I'm new to 'dirt' but have extensive roadrace experience, etc. I'm having a hard time getting into a corner on the front tire and instead set speed early and ride the back tire through. Problem is, I'm riding a heavy 701 Enduro and the torque breaks traction real easy and I end up losing drive. A higher entry to apex speed would seem to make sense, but I don't trust it. It's not just a psychological barrier (though I know I have had to fight through them). I lose and save the front all the time but it's just a waste of speed as I pause to get it back under me.

I'm noticing the front suspension is pretty stictiony and doesn't let me know what the front contact patch is doing. (And I've done a lot to the suspension to try to tame it...) Interestingly, the weight bias on this 330lb beast is 45f/55r. Can that be part of the issue?

What kinds of things can I do or think about to get the corner entry more efficient? I'm riding fairly technical mountain trails and deep gravel or gravel on hardpack.

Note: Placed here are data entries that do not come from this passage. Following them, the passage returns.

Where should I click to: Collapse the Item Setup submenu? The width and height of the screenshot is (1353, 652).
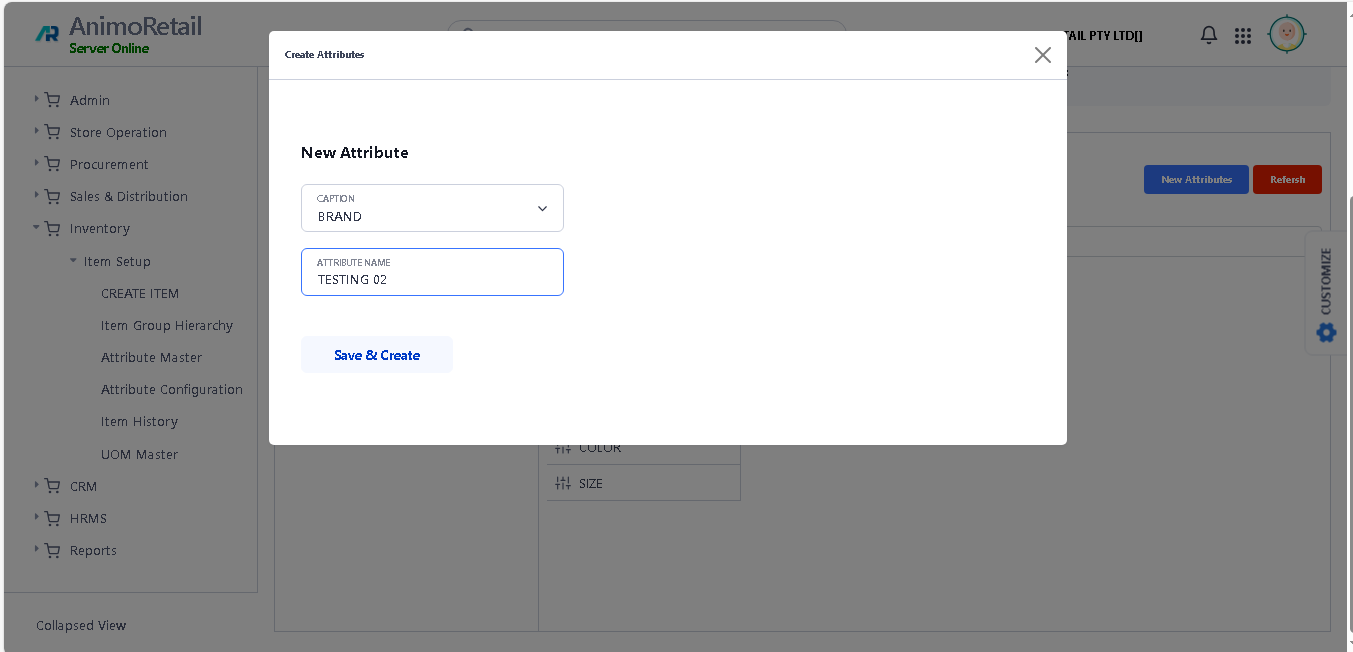pos(73,261)
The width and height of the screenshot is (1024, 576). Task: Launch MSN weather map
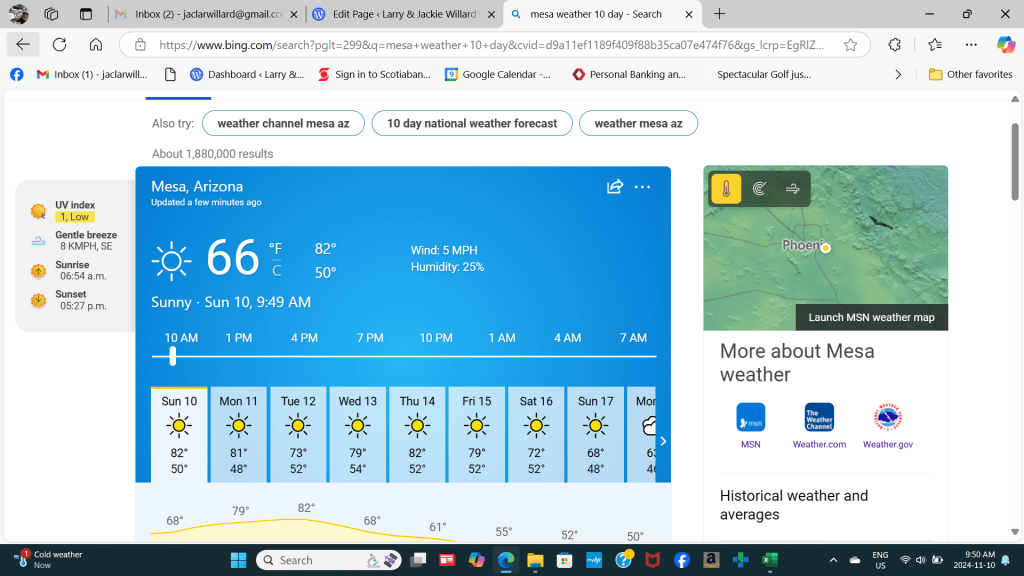point(871,317)
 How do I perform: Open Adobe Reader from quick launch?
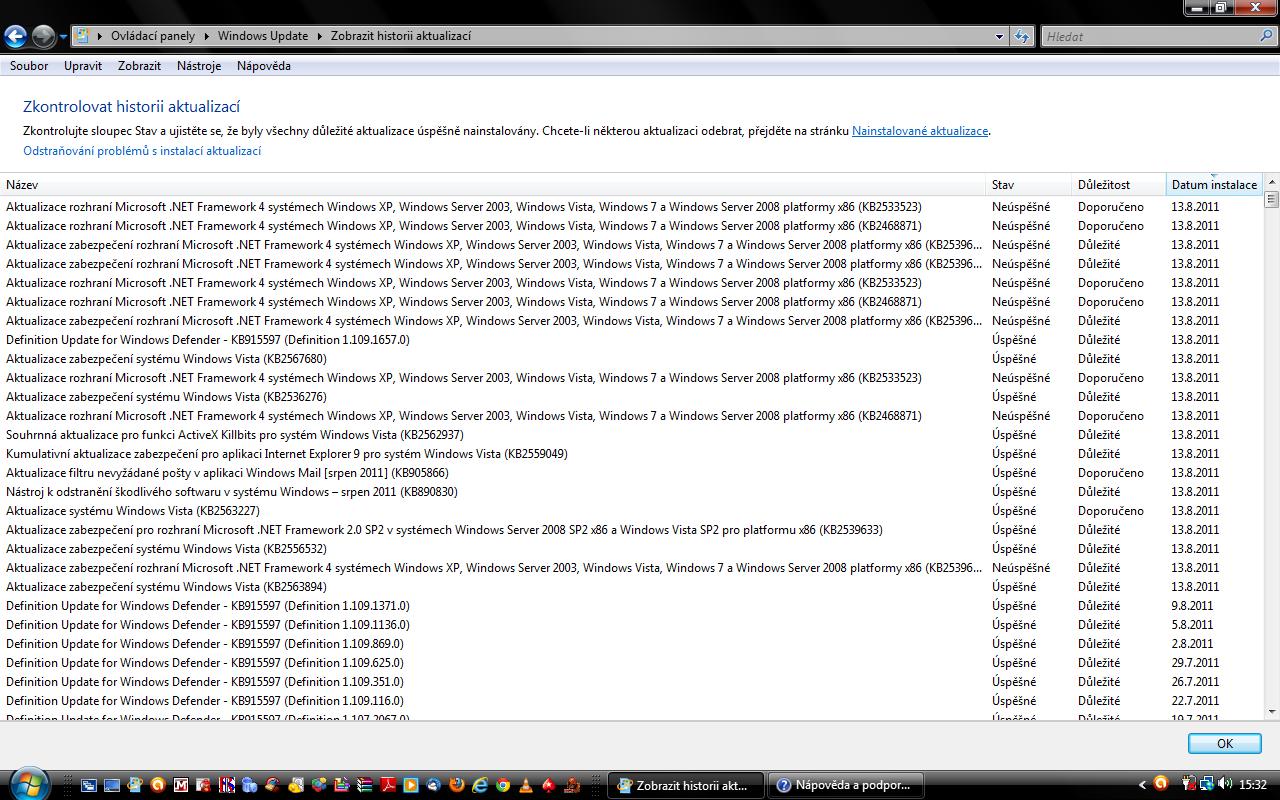388,786
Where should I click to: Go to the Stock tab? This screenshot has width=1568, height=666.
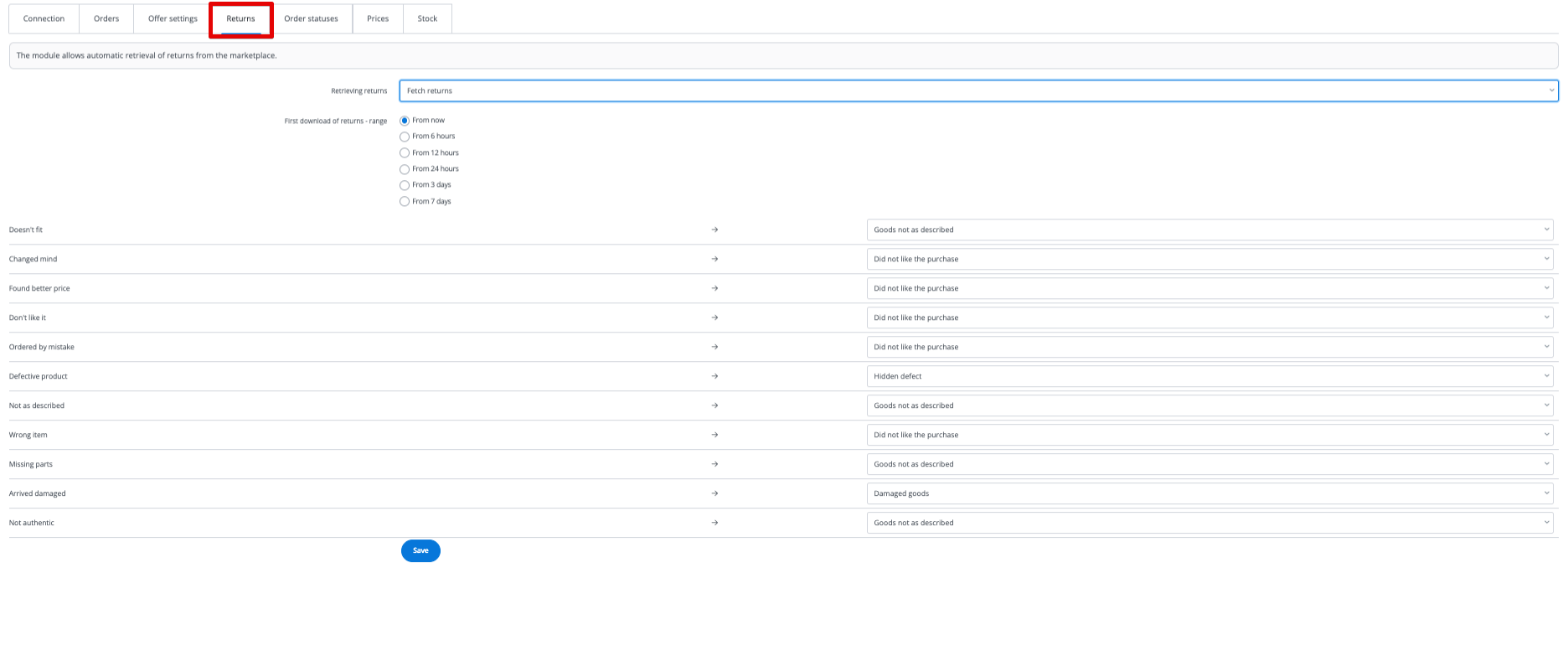tap(427, 18)
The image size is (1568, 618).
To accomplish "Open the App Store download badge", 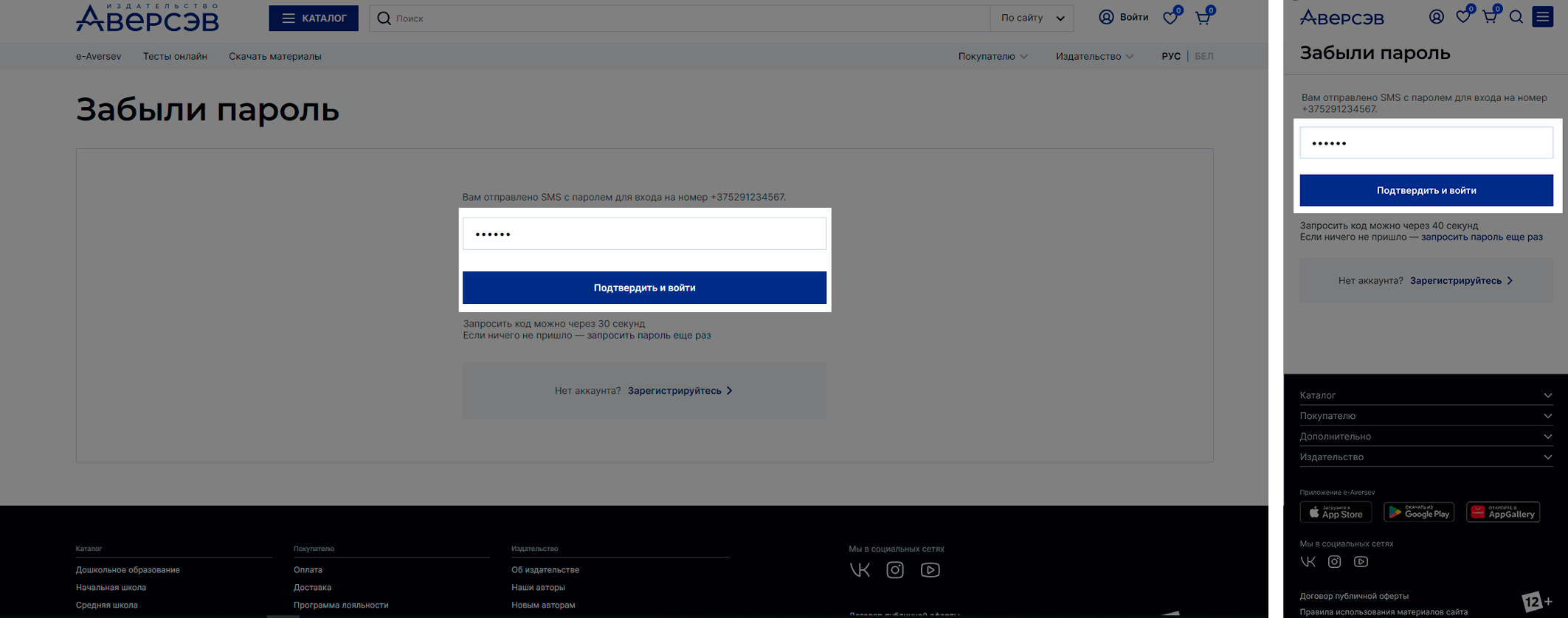I will pos(1335,512).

I'd agree I need more experience to wrap my head around loose terrain (compared to hot tires on pavement) but I'm riding 80km a day on trails and working my ass off here trying to learn.

I need some advice!

Sort of glad your having the same problem as me on my adventure DRZ. I have extensive pro MX and road racing experiance and after trying several different tires (knobby-50/50) and playing with different suspension and tire pressures, my conclusion is that it just is the nature of the breast. Gravely forest roads with lose on hard pack, just doesn't want you to STEER a bike through it with the front wheel. I've gone to the technique of charging straight to the inside of the corner, brake hard straight up and down, a tight slower pivot, then on the gas hard to swing the back around with a little power slide on the way out. Of course you have to be careful of traffic coming the other way, but way less sketchy than trying to rail around the outside of those type of corners.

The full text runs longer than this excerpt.